De sus manos delicadas
Nabor Rachowsky
Para Juliana A.
De sus manos delicadas emergían notas suaves y altaneras tras pulsar las cuerdas del violín. Postrada en su silla, con el rostro opacado por la luminosidad de su instrumento, denotaba la calma de quien se deja arrastrar por las melodías como en una marea cálida de sensaciones. Josefina, no abría los ojos salvo para acariciar tenuemente con la mirada la madera con que se había fabricado su amante. Su único amante fiel.
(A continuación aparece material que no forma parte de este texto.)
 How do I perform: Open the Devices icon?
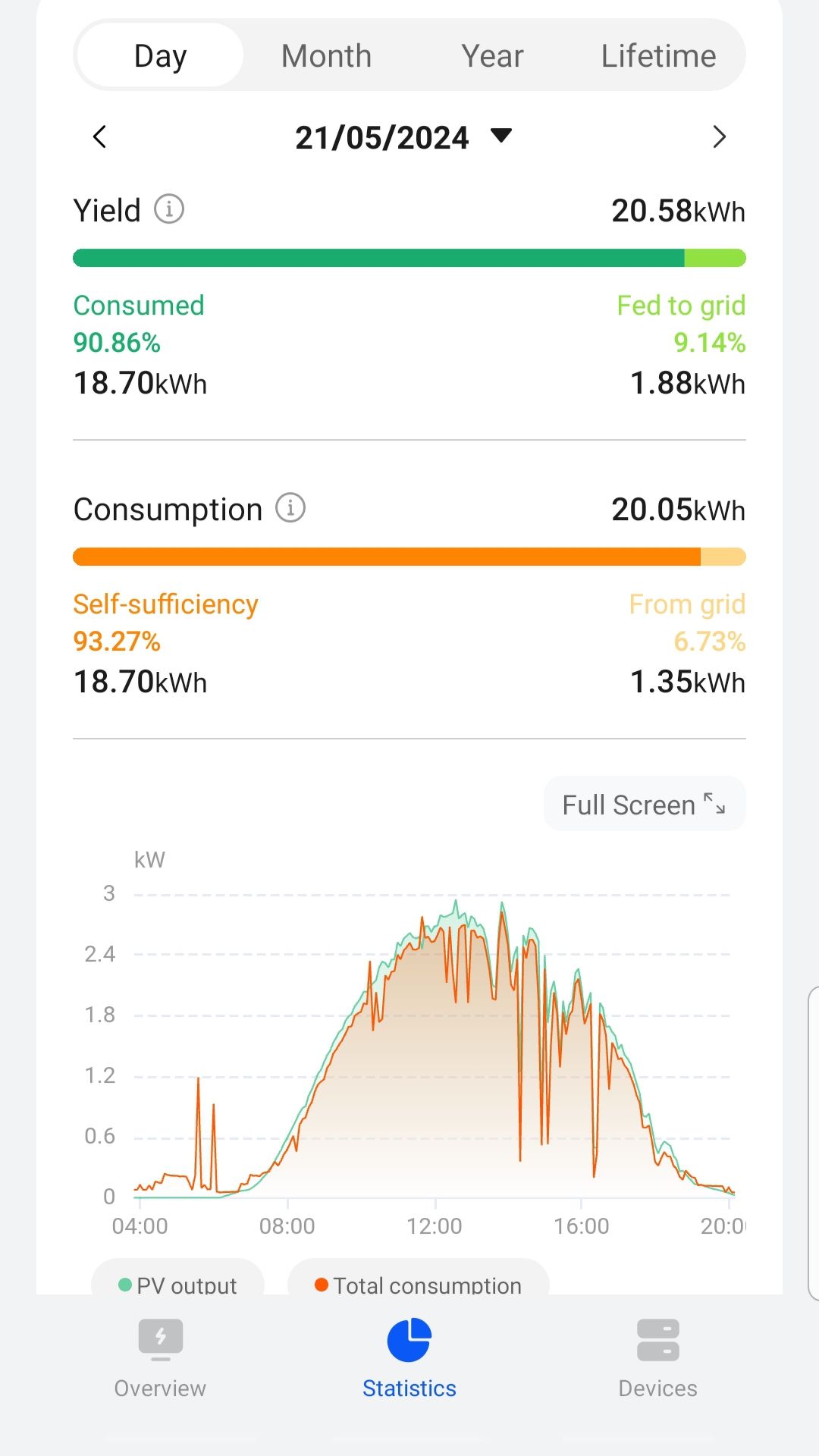click(x=657, y=1340)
No miraba al público, salvo que hubiera finalizado su presentación, y cuando hacía su reverencia para agradecer a la asistencia, no tomaba el violín con una mano para colocarlo a un costado, sino que lo abrazaba, como una tierna madre que sostiene a un bebé en brazos, y se inclinaba. Porque si él no estuviera presente, no existiría modo alguno de ejecutar las piezas que ella sabía de memoria. Le podrían prestar otro violín, pero definitivamente no desplegaría todo su potencial sin su preciado compañero.
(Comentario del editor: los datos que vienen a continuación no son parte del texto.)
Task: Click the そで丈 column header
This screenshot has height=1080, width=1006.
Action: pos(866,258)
En casa se dedicaba a ensayar por horas. Cuando esto sucedía sus gatos se hacinaban para contemplarla, quizás por el hipnotismo con que las cuerdas del violín convocan a estos animales para imaginar una vida mejor. Sin inmutarse por su público, repasaba las piezas que más le fascinaban, desde Dvorak hasta Vivaldi. La sensualidad y la melancolía nunca habían encontrado mejor huésped. Una mujer alta y hermosa, que le daba a la estética de su apariencia el mismo valor que un político al arte. Desde pequeña, cuando le comentaban a su madre lo encantadora que era su hija, hacía un gesto de indiferencia. Había adivinado que lo bello no duraba casi nada, lo mismo que las notas, que al ser ejecutadas se perdían en lontananza. Tal vez por eso nunca deseo tener muñecas que alimentaran un narcisismo ridículo.
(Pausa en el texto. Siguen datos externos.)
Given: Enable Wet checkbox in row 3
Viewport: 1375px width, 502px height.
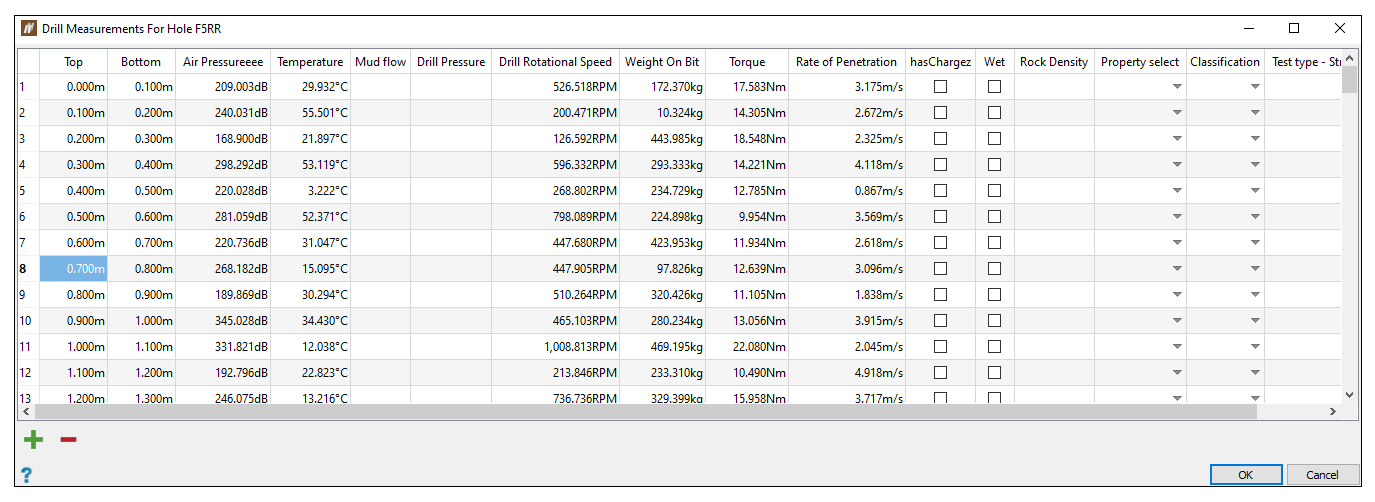Looking at the screenshot, I should 994,139.
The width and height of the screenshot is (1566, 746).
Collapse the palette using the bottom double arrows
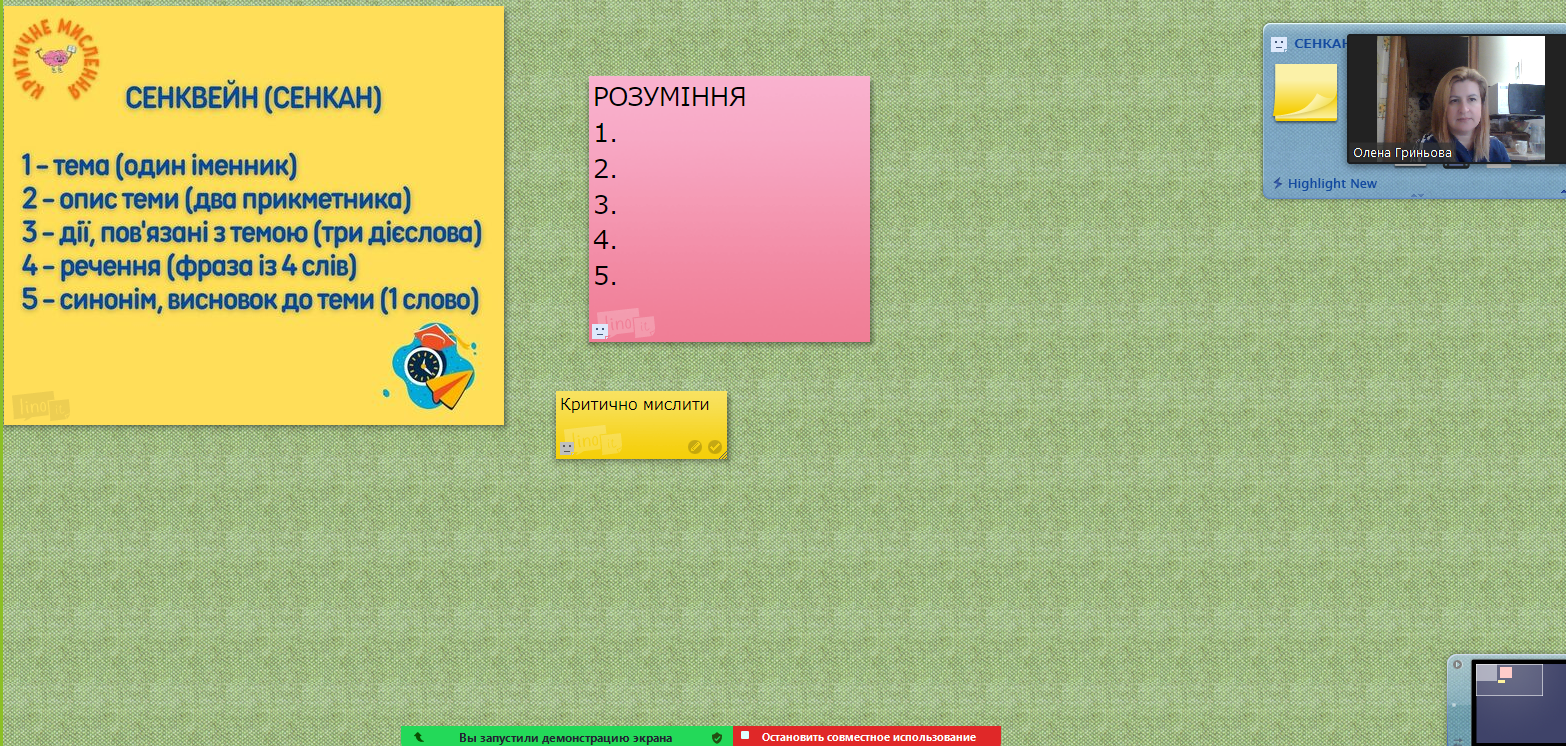click(1416, 195)
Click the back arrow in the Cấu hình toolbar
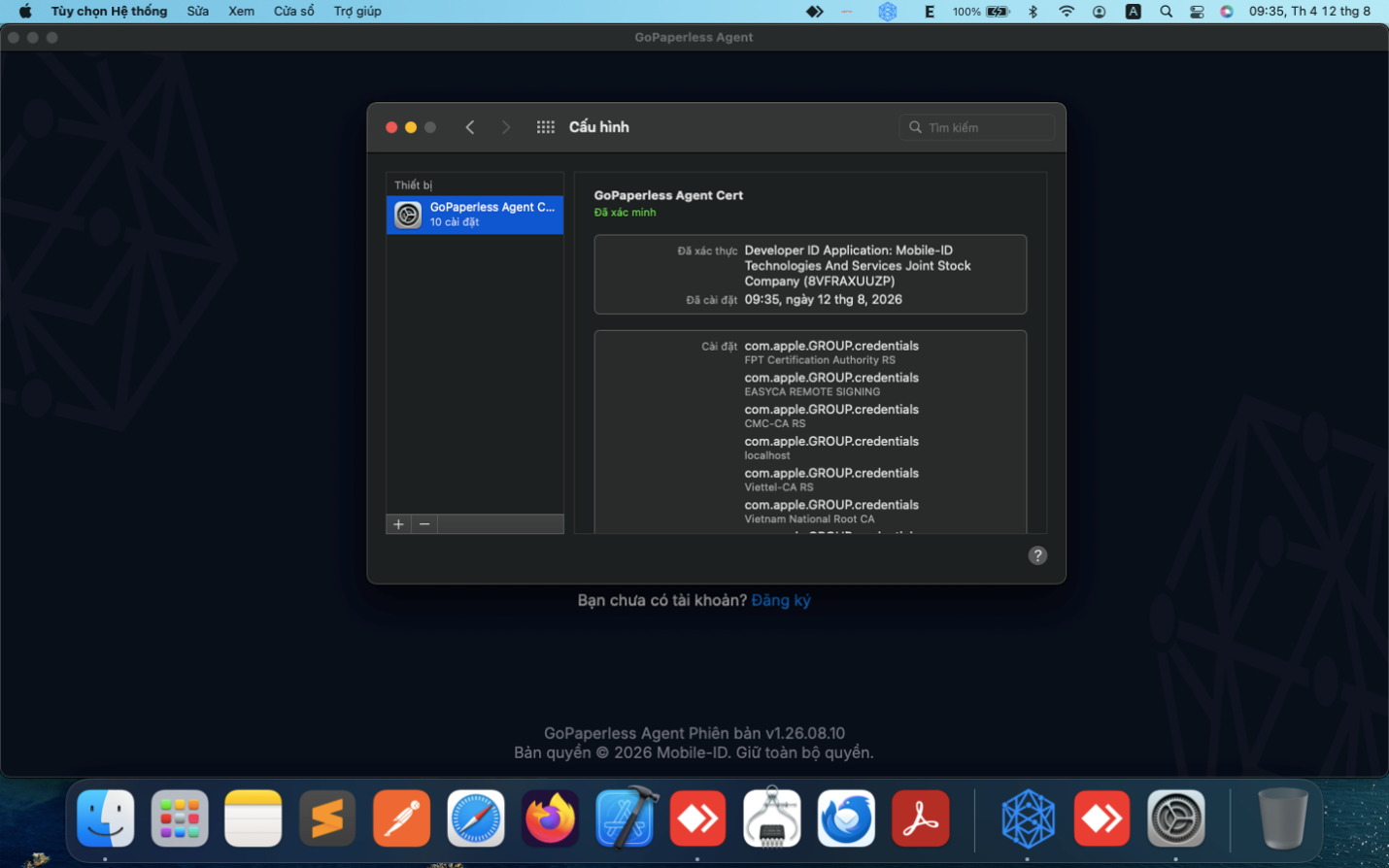This screenshot has height=868, width=1389. [470, 127]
Josefina tomaba el arco de su instrumento y lo frotaba amorosamente, con la suavidad con la que el viento movía las flores del jardín. El tiempo pasaba tenuemente, como caprichosos riachuelos calmos. Su paz, sólo era interrumpida por los momentos en que tenía que alimentarse. Abandonaba su cuarto y se dirigía a la cocina para prepararse algo, y era seguida por su séquito de gatos. Cuando tenía que asistir a un concierto se arreglaba muy poco y, aún así, era un deleite brutal al ojo de cualquier espectador. Subía al escenario con la gracia con que un ave se posa en la rama de un árbol. Su vestido, que dejaba al descubierto unos hombros gentiles y delicados, brillaban bajo la luces de los reflectores. Sonreía vivazmente, más para sí misma que para la audiencia. El maestro de ceremonia tomaba su posición e iniciaban aquel juego maravilloso que es la música.
La vida, aquel capricho del destino, había reservado una sorpresa desagradable para la violinista. Una noche, después de terminado el espectáculo, los músicos se reunían tras bambalinas para festejar. Había unos flautistas fumando, y una colilla de cigarro cayó accidentalmente sobre un mantel. El fuego se propago de manera precipitada, todos se dirigieron rápidamente a las salidas de emergencia. Josefina apresuraba sus pasos a la salida y se percató que su instrumento no se encontraba con ella. Regresó rápidamente a buscar su estuche, la insistencia de sus compañeros por dejarlo, no pudieron contra la obstinación de una mujer determinada. Las sofocantes llamas invadían el lugar, tomó el estuche, y cuando se disponía a volver, no encontró manera de salir. Todo caía incandescentemente sobre ella. Desesperadamente extrajo el violín de su estuche y comenzó a tocar el capricho número 16 de Paganini, se mantuvo impertérrita hasta que las cuerdas del violín cedieron al calor, y reventaron. Desde fuera, sólo se escucho un lamento tibio. Nadie pudo hacer nada. Esa noche los gatos maullaron hasta el amanecer.